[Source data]

----

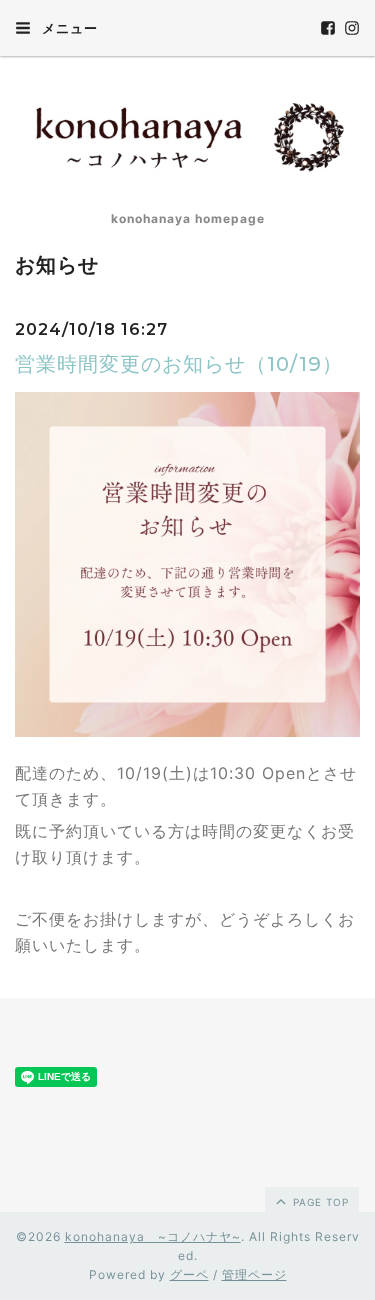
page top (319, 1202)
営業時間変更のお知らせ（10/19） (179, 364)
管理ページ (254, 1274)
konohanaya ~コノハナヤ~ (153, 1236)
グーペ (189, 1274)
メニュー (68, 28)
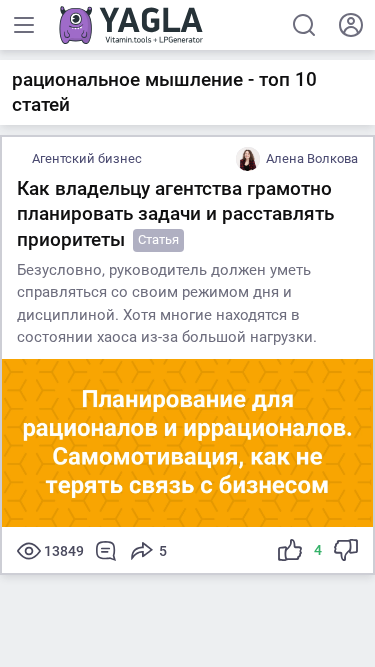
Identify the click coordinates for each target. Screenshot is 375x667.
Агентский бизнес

----

> _PROMPT_:
Please transcribe all of the records above exactly, leaving out any pictures.

> _OUTPUT FOR THIS TASK_:
page top (319, 1202)
営業時間変更のお知らせ（10/19） (179, 364)
管理ページ (254, 1274)
konohanaya ~コノハナヤ~ (153, 1236)
グーペ (189, 1274)
メニュー (68, 28)
Identify the click coordinates for each target. Screenshot is 375x667.
Агентский бизнес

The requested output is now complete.